Migrating birds don’t navigate by reading signs. They rely on landmarks, currents and guidance from others in the flock. Health systems often assume people will simply follow the official pathways we design.

But many people navigate healthcare the same way birds navigate migration:
through community advice, family networks, and trusted guides. When those guides are missing, people can easily lose their way.

This is why community organisations and bicultural workers often become the real navigators of the health system, even though the system rarely recognises them as such.

When people think about multicultural health in Australia, the conversation often begins and ends with translation.

A new policy or campaign is announced. Materials are produced in English. Then someone asks the practical question: ‘Which languages should we translate this into?’ Translation matters. Language access is essential for equitable healthcare. But if we are honest, translation is only a small part of the puzzle.

Treating multicultural health as primarily a translation issue risks missing the deeper challenges that many communities face when interacting with Australia’s health system.

From the conversations we have been having through the Collaborative, the reality looks much broader.

Many people from multicultural backgrounds experience difficulty navigating the health system itself. Knowing which service to go to, how referrals work, what preventive services exist, or when screening is recommended is not always obvious, particularly for people who have arrived from very different health systems. Even when information is translated, it can still assume a level of system familiarity that simply is not there.

Trust is another critical factor. Communities do not automatically trust institutions or health messaging. Trust is built through relationships, through community leadership, and through culturally safe engagement over time. Without that trust, even well-translated information may not lead to action.

Workforce capability also matters. Cultural competence is still uneven across parts of the health system. Many health professionals want to provide culturally responsive care but have had limited training or exposure to working with diverse communities. Without the right skills and understanding, services can unintentionally create barriers rather than remove them.

And then there are the structural issues that translation alone cannot fix. Access to Medicare, visa status, affordability, and fragmented service pathways can all shape how people experience healthcare. These factors can determine whether someone seeks care early, delays it, or avoids the system altogether.

The evidence consistently shows that multicultural communities often face interconnected challenges when accessing health services. These include language barriers, health and digital literacy challenges, cultural safety concerns, and difficulties navigating complex health systems. These factors can influence whether people engage in preventive care, screening programs or early treatment.

None of this means translation is unimportant. Quite the opposite. Language access is foundational. But translation works best when it sits within a broader system designed with multicultural communities in mind from the outset.

This is where the role of the Collaborative comes in.

The Collaborative exists to bring together community voices, health practitioners, researchers and policy leaders to identify where systems are not working as they should and to help shape practical solutions. Sometimes that involves surfacing issues that are already well known in communities but less visible within national policy discussions. Other times it means connecting organisations that may be tackling similar challenges from different angles.
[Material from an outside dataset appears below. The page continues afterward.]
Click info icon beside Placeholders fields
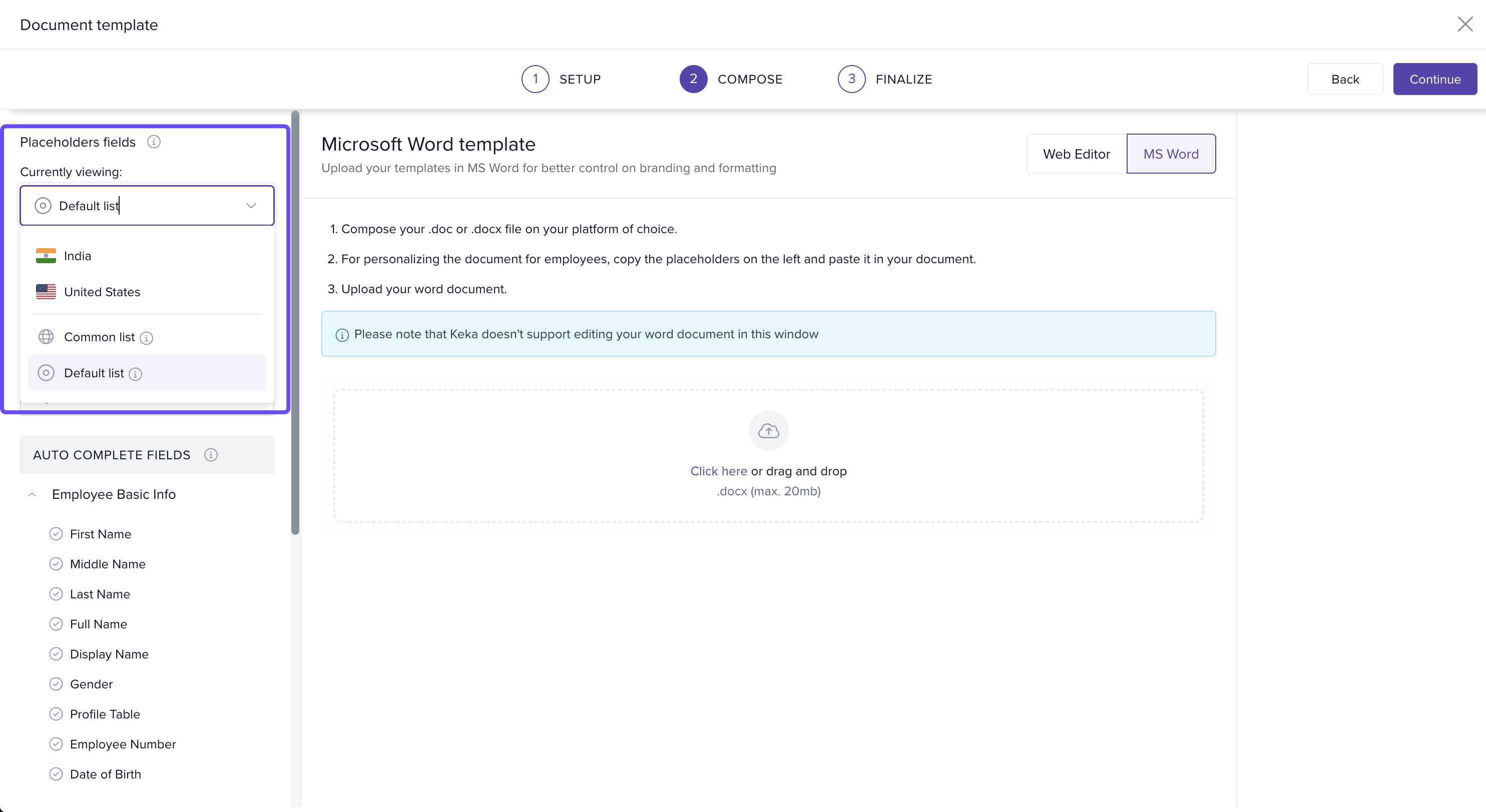 tap(154, 142)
Our role is not to duplicate the work of others. Instead, we aim to convene, connect and translate lived experience into insights that can inform better policy, programs and system design.
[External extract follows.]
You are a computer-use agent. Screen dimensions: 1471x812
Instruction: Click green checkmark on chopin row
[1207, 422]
In recent months, many of the conversations we have been having with community leaders, health organisations and policymakers have reinforced the same message:

Improving health equity for multicultural communities requires looking beyond communication and into the structure of the health system itself.

It means asking questions such as are services easy to navigate for someone unfamiliar with the system? Do health campaigns reflect the realities of multicultural communities? Is the workforce equipped to deliver culturally safe care? Are policies considering the structural barriers some communities face?

These are not quick fixes. But they are the kinds of questions that help move the conversation from translation to transformation.

Next week, the Collaborative will be presenting at the Ethnolink Summit in Sydney, where we will explore some of these themes further. The session will look at where multicultural health conversations sometimes get “lost in translation” and where the sector has an opportunity to move beyond surface-level solutions towards more systemic change.

Multicultural Australia is one of our country’s greatest strengths. Ensuring that our health system works well for everyone is not just about translating information. It is about designing systems that recognise the diversity, complexity and lived experience of the communities they serve.

And that work is only just beginning.